Scrape from Yes/No radio boxes


So for a project i have to scrape data from an employee’s evaluation page and make a structered backup of it. It’s all fine and dandy however i can not scrape radio box → radio boxes inputs from html. Here’s an example element:

<input type="radio" id="radiofield-9999-inputEl" name="rb433143333Answer" data-ref="inputEl" tabindex="0" class="x-form-cb-input x-hidden-clip" autocomplete="off" hidefocus="true" role="radio" aria-hidden="false" aria-disabled="false" aria-readonly="false" aria-invalid="false" aria-checked="true" aria-labelledby="radiofield-9999-boxLabelEl" data-componentid="radiofield-9999" checked="checked">

aria-checked=“true” means “Yes” and aria-checked=“false” means “No”. The id and name is dynamic so i cant enumerate over them. Ideally, i want to scrape questions to their left (like “said hello”) as well.

I can achieve this task in Python by enumerating over the html string and looking for aria-checked:

import selenium
from selenium import webdriver
from bs4 import BeautifulSoup
from iteration_utilities import grouper

url = ""
driver = webdriver.Chrome()
page = driver.page_source
splitted = page.split("aria-checked")

check_list = []
for split in splitted[1:]:
    key = split[2:7].strip('"')

out_list = list(grouper(check_list, 2))

However this is not ideal either as there can be other buttons with aria-checked string in it.

Any ideas as to how achieve this task?

Hi @Benoni

Based on UiExplorer are you able to identify the element

can you share the screenshot

Ashwin S

I can identify the entire box like follows:


However that element doesn’t (as far as i can see) include whether the selected box is Yes or No. Here’s the Uiexplorer screenshot:

Hi @Benoni

While pressing F2 or f3 are you able to identify the element yes

Ashwin S

I can identify the element by selecting region (F3), it selects the container div which doesn’t include any Yes/No information either.

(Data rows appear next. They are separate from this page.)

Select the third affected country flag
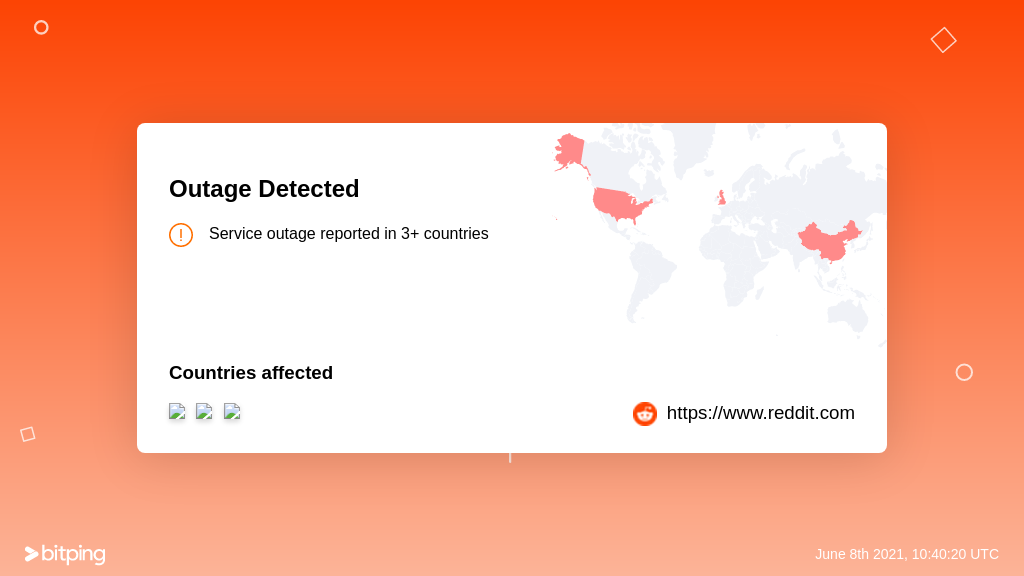This screenshot has height=576, width=1024. [232, 411]

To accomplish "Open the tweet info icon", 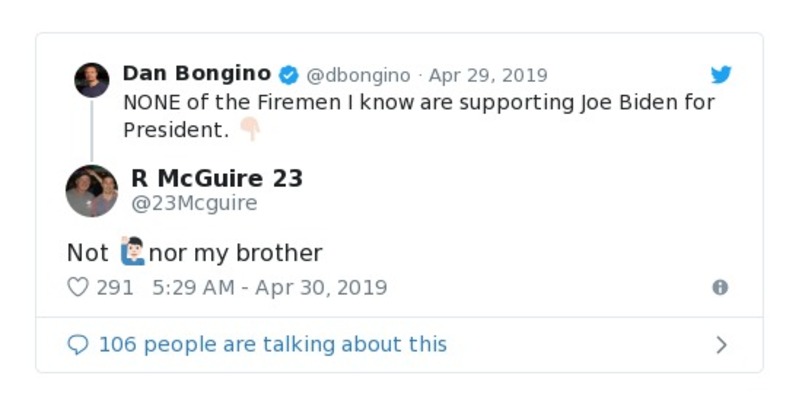I will pos(719,287).
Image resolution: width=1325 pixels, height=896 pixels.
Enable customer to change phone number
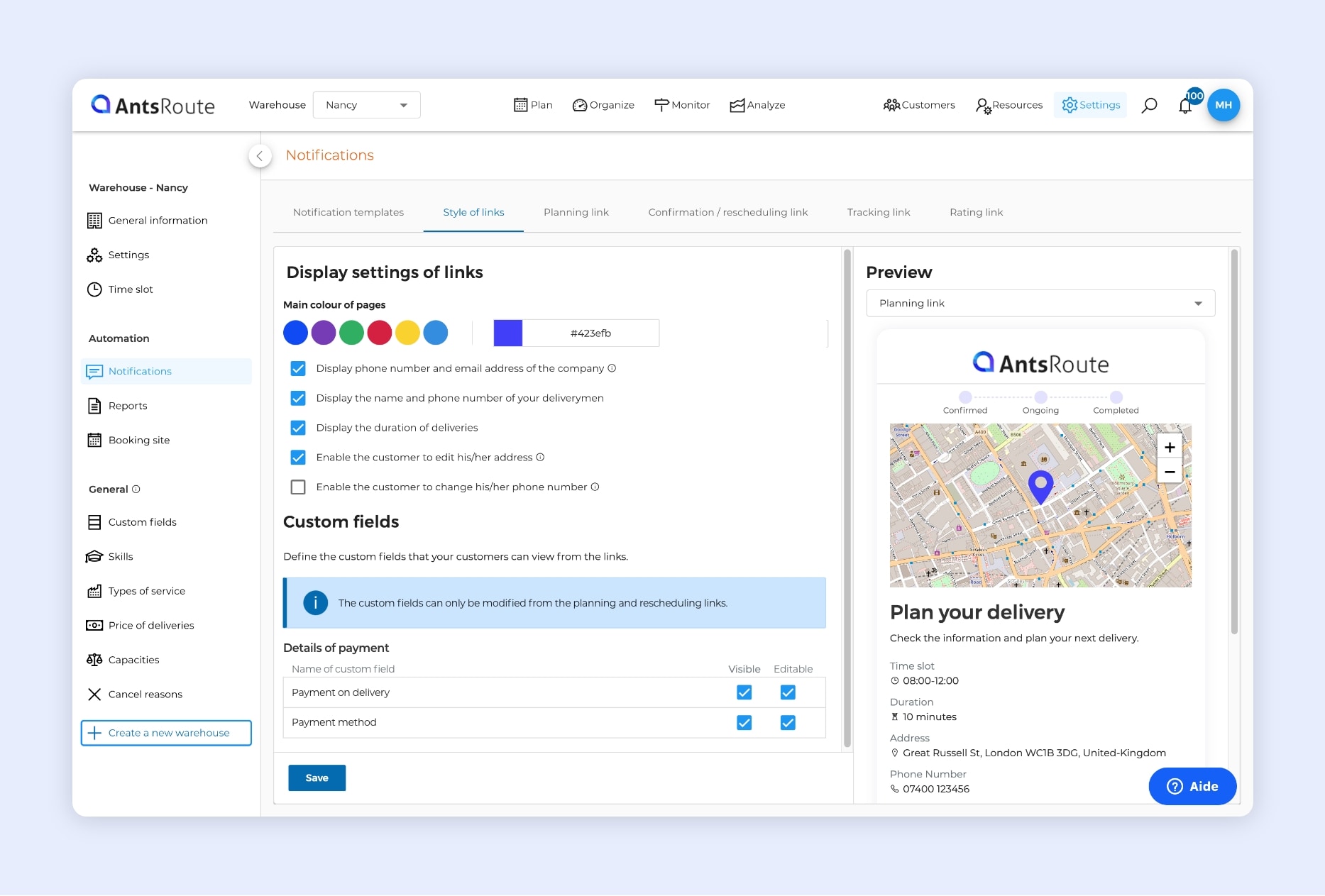[298, 487]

<webctrl id='container-1387' tag='DIV' />

This container id is dynamic so i can not use it.

Ended up figuring out how to select the element with anchors and parsed instances of “aria-checked” from get attribute(“innerhtml”) then restructured the data.

This topic was automatically closed 3 days after the last reply. New replies are no longer allowed.